La categoría Sub 13 de vóley femenino de Estudiantes se consagró campeona de la Copa de Plata de AVNOBA tras vencer por 2–0 a Rivadavia de Lincoln en la final disputada en Junín. El logro llega como cierre de una temporada de gran actividad, viajes, competencia sostenida y un trabajo integral que abarcó tanto lo deportivo como lo humano.
“Fue un año de mucho crecimiento, demasiado crecimiento deportivo y, algo que les recalco mucho a las niñas, también un enorme crecimiento desde lo humano”, expresó la profesora Cinthya Fuentes, al repasar el recorrido del equipo a lo largo del 2025.
En su análisis, destacó la importancia de los espacios internos que se consolidaron dentro del grupo:
“La presencia de Valeria en el club fue muy importante para las chicas. Se les dio un espacio de contención, un lugar para poder hablar, donde se abrieron puertas que generaron un crecimiento personal en cada una”.
La entrenadora remarcó que la temporada estuvo atravesada por un compromiso fuerte con los valores y el sentido formativo del deporte:
“Fomentamos mucho el crecimiento de los valores. Quisimos que tomen conciencia de que el deporte es una herramienta para la vida y que nos enseña mucho”.
El desafío de cambiar de liga
La profesora también subrayó el salto competitivo que significó incorporarse a AVNOBA:
“Pasamos a jugar una liga muy firme, con equipos experimentados: Junín, Rivadavia de Lincoln, Alsina de Los Toldos, Sarmiento de Junín, 9 de Julio, Compañía de Salto. La estructura ya sólida de la liga nos sirvió mucho en cuanto al nivel de juego y a los objetivos deportivos”.
A pesar de haber disputado menos fechas por superposición con torneos provinciales y nacionales, Estudiantes logró clasificarse a la Copa de Plata. Allí, el Sub 13 ganó todos los partidos por 2–0, mostrando un rendimiento sólido durante la instancia final.

“Era un equipo muy aguerrido, con muchas ganas de ganar. Muchas líderes dentro del plantel, algo que pocas veces sucede. Tenemos la suerte de contar con una camada joven y con mucha energía”, añadió Fuentes.
El trabajo constante se vio también en la gran cantidad de horas de competencia acumuladas durante el año:
“Hemos llegado a estar veinte horas en una fecha de liga. Es una locura, pero vale la pena. Jugamos cinco partidos por encuentro, todos de nivel, y eso nos permite generar volumen de juego”.

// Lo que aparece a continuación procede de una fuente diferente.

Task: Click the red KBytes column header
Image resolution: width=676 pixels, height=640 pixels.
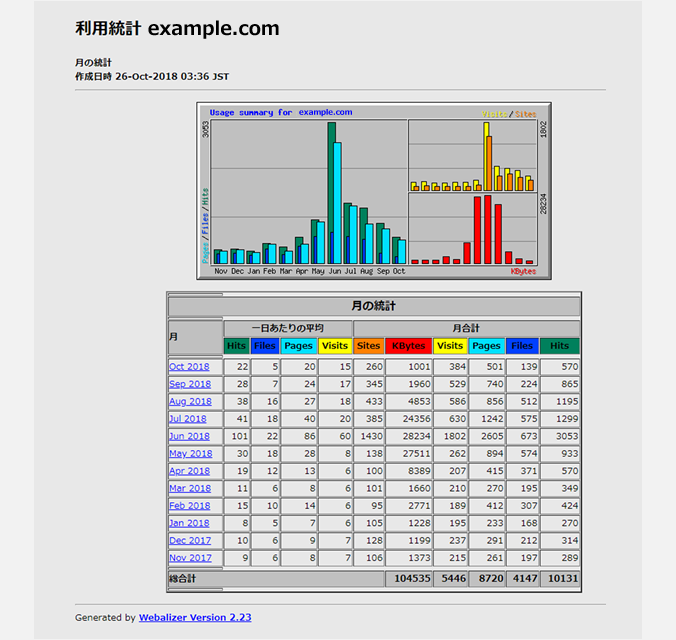Action: coord(408,346)
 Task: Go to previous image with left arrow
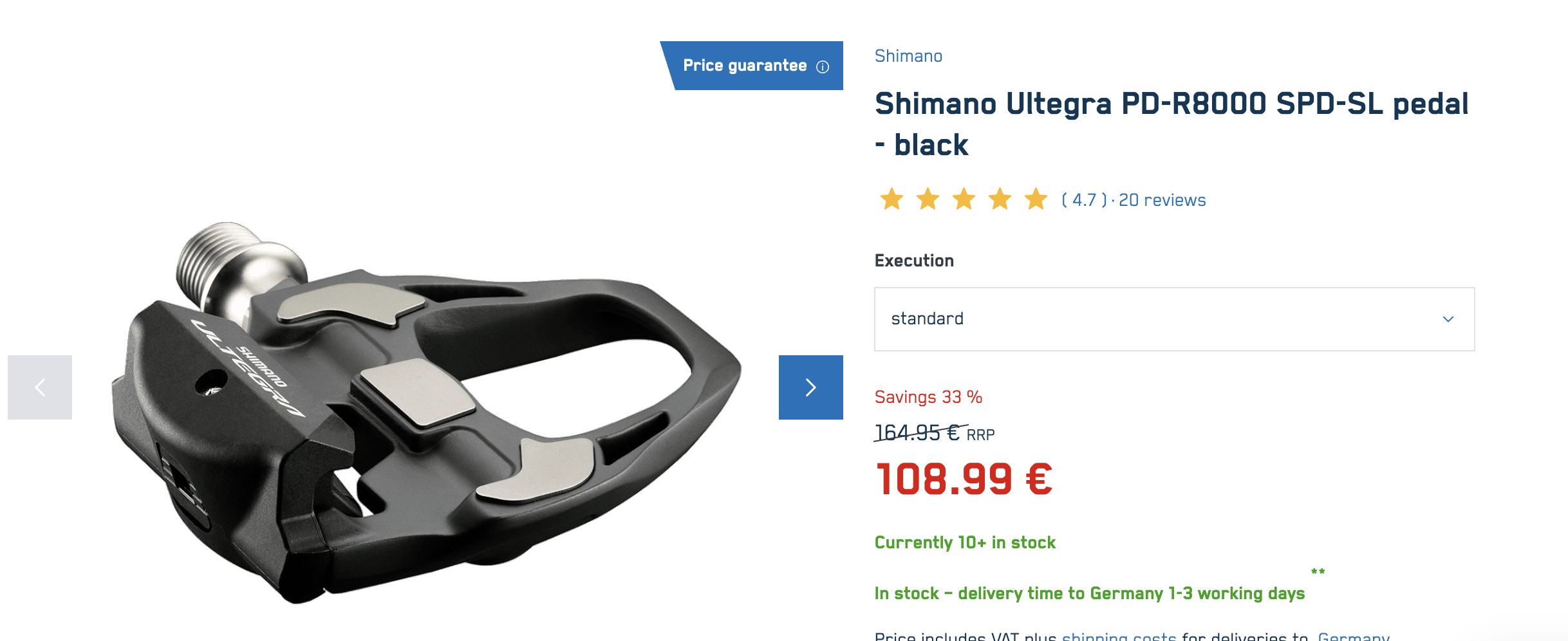pos(40,387)
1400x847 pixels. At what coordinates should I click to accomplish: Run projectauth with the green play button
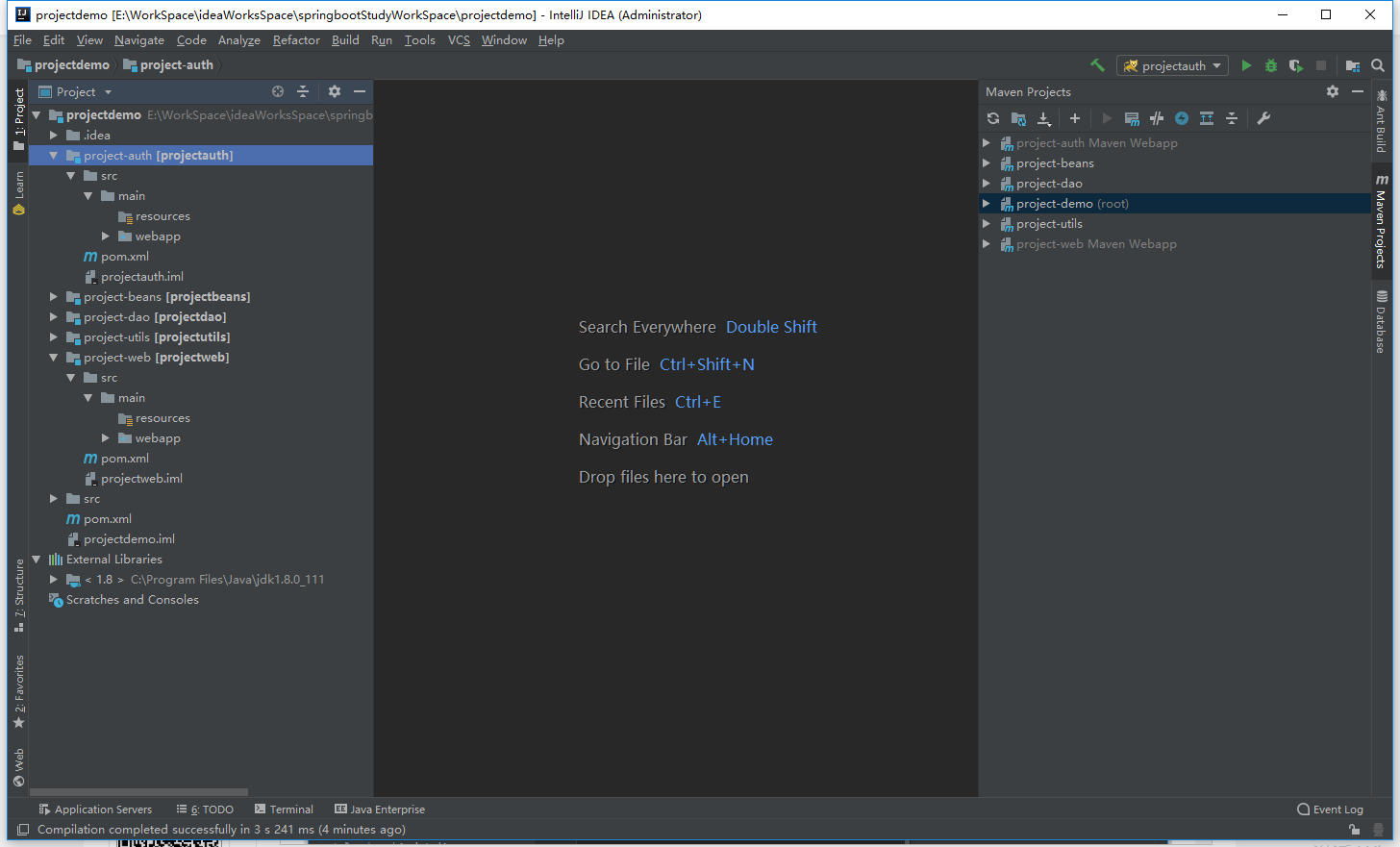(1246, 65)
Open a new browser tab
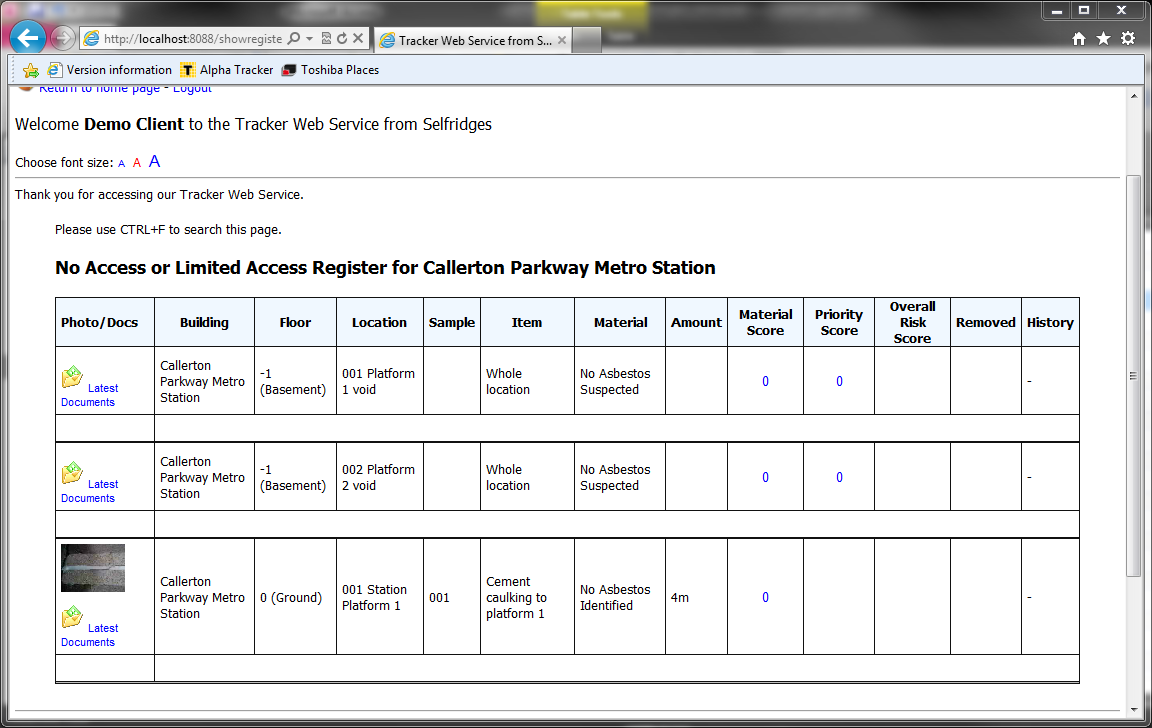1152x728 pixels. [x=588, y=41]
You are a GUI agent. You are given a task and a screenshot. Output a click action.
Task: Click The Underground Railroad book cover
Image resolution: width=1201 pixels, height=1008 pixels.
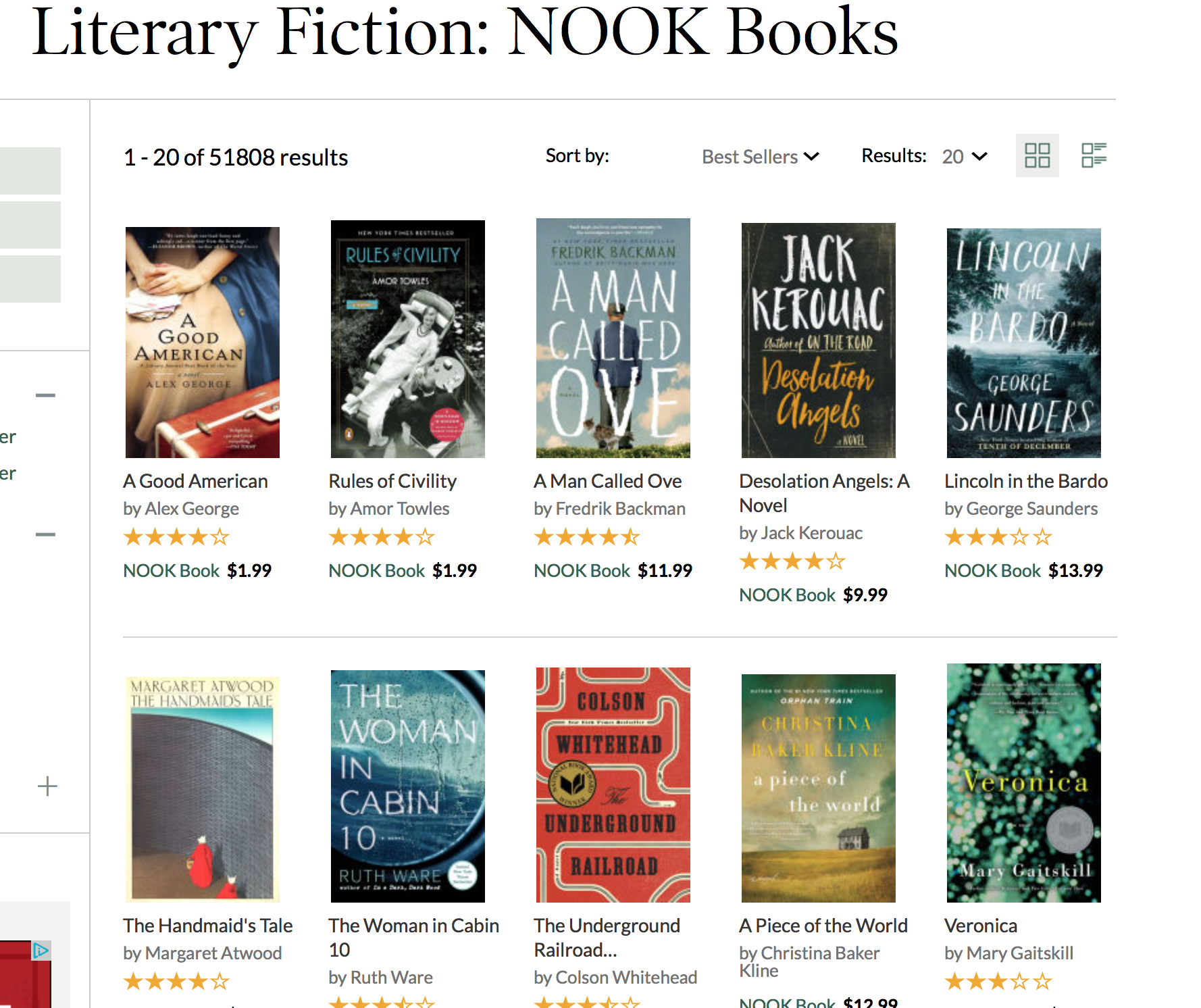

Un cierre que proyecta lo que viene
La obtención del campeonato en la Copa de Plata significó un reconocimiento al esfuerzo diario de jugadoras, familias y cuerpo técnico:
“Felices las nenas, felices las familias. Para nosotros también fue un logro, porque el recorrido fue muy grande”.
La actividad continúa: las categorías Sub 14 y Sub 18 viajarán el próximo fin de semana para disputar sus respectivas finales de liga.